Em 1943, o barco pesqueiro Changri-lá e sua tripulação de dez pescadores desapareceram nas proximidades de Cabo Frio, Rio de Janeiro. Apenas em 2001 o Tribunal Marítimo da Marinha do Brasil reconheceu que a embarcação havia sido afundada por um submarino alemão. Parentes das vítimas buscaram no Judiciário brasileiro reparação por danos morais e materiais [1], mas esbarraram em norma consuetudinária de Direito Internacional Público: a interdição de submeter às cortes domésticas os atos de império de outros Estados. Por meio do Recurso Extraordinário com Agravo 954858 neste momento suspenso por pedido de vista do ministro Alexandre de Moraes —, o que se discute é se violações de direitos humanos afastam a regra da imunidade dos Estados diante de atos de império.

Neste texto, analisamos duas questões presentes nos votos já proferidos pelos ministros do STF: o descolamento do Direito Internacional e as possíveis consequências da tese proposta pelo ministro relator, Edson Fachin.

Em 2017, o STF entendeu que o "caso Changri-lá" era dotado de repercussão geral e o relator emitiu seu voto na última semana de fevereiro de 2021. Em síntese, o voto do ministro Fachin foi no sentido de afastar a imunidade de jurisdição diante da regra constitucional de prevalência de direitos humanos. Segundo o ministro, "diante da prescrição constitucional que confere prevalência aos direitos humanos como princípio que rege o Estado brasileiro nas suas relações internacionais (Artigo 4º, II), [esta Corte deve] torná-la efetiva, afastando a imunidade de jurisdição no caso". A tese é certamente inovadora e ganhou o apoio das ministras Rosa Weber e Carmen Lúcia, bem como do ministro Dias Toffoli, que acompanharam o voto do relator.

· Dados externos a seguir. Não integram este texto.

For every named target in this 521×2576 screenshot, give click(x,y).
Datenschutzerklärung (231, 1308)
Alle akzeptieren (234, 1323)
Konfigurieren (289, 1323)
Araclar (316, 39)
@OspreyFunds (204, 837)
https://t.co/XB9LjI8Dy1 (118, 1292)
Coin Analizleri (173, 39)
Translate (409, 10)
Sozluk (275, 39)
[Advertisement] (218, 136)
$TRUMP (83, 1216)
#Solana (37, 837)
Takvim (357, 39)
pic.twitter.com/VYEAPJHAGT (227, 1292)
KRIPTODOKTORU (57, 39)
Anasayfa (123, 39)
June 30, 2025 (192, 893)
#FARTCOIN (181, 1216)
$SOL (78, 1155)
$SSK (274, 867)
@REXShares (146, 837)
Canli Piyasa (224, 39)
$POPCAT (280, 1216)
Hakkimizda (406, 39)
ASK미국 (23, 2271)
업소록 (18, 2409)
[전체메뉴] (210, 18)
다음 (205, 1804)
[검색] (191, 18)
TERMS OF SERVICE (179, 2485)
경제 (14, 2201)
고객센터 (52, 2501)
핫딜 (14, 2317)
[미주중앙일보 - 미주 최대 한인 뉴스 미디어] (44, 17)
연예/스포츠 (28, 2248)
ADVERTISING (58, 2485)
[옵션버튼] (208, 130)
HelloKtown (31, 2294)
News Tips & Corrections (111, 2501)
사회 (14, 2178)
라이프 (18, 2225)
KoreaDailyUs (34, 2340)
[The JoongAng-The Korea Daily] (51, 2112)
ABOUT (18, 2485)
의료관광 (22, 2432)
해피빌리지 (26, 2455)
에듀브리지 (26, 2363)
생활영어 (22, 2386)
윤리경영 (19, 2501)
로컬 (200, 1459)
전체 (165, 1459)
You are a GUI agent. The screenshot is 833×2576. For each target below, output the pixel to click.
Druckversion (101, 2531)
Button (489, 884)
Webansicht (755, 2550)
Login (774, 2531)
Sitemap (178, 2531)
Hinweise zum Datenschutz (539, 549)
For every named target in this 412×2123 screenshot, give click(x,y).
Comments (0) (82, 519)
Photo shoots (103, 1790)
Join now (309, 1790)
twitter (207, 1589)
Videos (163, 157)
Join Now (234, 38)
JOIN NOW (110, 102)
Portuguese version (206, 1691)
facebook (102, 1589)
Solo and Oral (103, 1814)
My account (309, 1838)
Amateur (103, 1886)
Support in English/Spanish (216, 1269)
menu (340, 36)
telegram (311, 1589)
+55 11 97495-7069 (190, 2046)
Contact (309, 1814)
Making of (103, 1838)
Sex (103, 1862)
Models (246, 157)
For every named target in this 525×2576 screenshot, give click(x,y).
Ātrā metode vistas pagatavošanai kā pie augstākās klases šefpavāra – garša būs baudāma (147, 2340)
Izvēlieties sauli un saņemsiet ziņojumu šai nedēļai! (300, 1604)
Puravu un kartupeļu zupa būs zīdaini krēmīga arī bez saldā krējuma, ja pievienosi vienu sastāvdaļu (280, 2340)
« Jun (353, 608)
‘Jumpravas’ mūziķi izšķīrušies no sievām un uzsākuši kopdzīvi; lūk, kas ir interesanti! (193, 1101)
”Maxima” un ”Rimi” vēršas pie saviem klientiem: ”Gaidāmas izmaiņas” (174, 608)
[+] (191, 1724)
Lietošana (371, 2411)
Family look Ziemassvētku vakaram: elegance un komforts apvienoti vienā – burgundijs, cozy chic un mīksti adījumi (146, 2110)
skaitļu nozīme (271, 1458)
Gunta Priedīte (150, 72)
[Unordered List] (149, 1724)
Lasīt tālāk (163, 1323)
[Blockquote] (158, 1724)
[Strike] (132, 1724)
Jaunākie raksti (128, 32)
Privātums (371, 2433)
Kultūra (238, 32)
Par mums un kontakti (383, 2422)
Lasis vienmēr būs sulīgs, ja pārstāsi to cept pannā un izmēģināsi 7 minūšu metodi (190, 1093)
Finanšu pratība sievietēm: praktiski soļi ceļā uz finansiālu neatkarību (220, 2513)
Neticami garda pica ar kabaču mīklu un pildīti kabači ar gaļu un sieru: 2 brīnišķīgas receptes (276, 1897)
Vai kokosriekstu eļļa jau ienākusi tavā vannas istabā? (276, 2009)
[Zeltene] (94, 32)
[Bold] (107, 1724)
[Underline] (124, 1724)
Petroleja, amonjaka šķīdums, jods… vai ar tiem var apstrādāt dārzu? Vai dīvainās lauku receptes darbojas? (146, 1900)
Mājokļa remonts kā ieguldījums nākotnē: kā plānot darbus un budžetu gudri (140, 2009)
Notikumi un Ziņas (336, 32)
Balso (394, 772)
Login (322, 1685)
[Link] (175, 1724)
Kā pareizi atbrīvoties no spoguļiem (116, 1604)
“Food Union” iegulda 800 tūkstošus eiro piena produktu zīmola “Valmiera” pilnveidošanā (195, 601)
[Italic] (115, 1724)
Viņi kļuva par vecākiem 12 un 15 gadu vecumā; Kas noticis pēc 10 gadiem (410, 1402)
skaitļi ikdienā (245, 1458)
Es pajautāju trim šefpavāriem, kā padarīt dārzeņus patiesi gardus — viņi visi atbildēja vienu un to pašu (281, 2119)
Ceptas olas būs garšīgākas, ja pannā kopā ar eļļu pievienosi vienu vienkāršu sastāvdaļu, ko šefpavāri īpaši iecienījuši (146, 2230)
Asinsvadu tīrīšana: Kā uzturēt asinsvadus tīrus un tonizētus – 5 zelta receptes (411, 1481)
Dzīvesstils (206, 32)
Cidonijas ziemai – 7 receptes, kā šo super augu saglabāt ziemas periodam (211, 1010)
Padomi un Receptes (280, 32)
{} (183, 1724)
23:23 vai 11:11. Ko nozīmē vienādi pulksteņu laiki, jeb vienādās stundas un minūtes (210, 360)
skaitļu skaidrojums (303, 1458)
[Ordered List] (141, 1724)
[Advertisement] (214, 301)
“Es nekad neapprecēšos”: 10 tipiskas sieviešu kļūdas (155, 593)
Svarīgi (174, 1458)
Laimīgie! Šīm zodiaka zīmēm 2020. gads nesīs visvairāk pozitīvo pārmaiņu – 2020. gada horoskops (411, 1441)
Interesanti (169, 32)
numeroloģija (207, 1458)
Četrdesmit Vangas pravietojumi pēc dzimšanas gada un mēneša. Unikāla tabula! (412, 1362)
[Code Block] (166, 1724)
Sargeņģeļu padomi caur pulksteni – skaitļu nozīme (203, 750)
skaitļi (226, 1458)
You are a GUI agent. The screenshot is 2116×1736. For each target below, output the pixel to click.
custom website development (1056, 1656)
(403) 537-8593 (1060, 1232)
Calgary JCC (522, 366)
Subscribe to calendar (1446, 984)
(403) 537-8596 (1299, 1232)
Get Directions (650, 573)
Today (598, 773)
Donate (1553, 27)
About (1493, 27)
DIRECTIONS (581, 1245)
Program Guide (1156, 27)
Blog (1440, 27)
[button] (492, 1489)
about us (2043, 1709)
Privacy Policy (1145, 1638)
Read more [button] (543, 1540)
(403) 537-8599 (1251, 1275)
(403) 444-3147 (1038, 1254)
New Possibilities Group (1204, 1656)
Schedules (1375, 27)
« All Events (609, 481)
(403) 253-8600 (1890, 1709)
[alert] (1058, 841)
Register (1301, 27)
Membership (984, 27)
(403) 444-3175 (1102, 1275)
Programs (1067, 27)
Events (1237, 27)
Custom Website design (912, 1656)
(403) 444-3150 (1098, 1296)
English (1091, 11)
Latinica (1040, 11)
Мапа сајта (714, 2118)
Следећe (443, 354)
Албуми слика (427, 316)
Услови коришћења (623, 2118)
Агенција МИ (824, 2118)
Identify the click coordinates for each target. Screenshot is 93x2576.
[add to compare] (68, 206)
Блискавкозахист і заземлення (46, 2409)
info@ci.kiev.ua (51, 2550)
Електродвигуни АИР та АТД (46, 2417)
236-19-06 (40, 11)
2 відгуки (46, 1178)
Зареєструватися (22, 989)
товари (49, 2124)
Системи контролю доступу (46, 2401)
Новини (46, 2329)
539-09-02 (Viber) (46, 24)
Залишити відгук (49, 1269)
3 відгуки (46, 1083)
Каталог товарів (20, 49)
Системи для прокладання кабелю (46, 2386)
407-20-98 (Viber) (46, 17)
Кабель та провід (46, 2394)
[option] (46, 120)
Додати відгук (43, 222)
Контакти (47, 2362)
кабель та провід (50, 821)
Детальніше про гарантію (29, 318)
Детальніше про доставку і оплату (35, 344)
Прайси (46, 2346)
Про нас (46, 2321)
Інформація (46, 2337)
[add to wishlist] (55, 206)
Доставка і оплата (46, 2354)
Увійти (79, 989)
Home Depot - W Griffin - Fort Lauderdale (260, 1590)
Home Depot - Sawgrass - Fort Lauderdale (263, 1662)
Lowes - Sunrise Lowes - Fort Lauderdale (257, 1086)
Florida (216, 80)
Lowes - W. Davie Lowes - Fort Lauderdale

A divergência foi instaurada pelo ministro Gilmar Mendes e seguida pelo ministro Marco Aurélio Mello, para os quais deve prevalecer a imunidade de jurisdição. Para o ministro Gilmar Mendes, dever-se-ia "manter a integridade da nossa jurisprudência, a qual tem mantido a imunidade absoluta em se tratando de atos de império, tal como no caso em análise, além de refletir a exegese majoritária da comunidade internacional, sob pena de criarmos um incidente diplomático internacional".

A questão não é nova no Direito Internacional e gerou ampla repercussão quando em 2006 as cortes italianas relativizaram a imunidade de jurisdição da Alemanha no "caso Ferrini", envolvendo graves violações do Direito Internacional pela Alemanha durante a Segunda Guerra. No caso em questão, o juiz nacional italiano empregou o Direito Internacional como parte fundamental de sua argumentação e entendeu haver exceção à regra de imunidade diante de graves violações de direitos humanos e direito humanitário. A Corte de Cassação italiana confirmou o entendimento e bens do Estado alemão na Itália foram executados.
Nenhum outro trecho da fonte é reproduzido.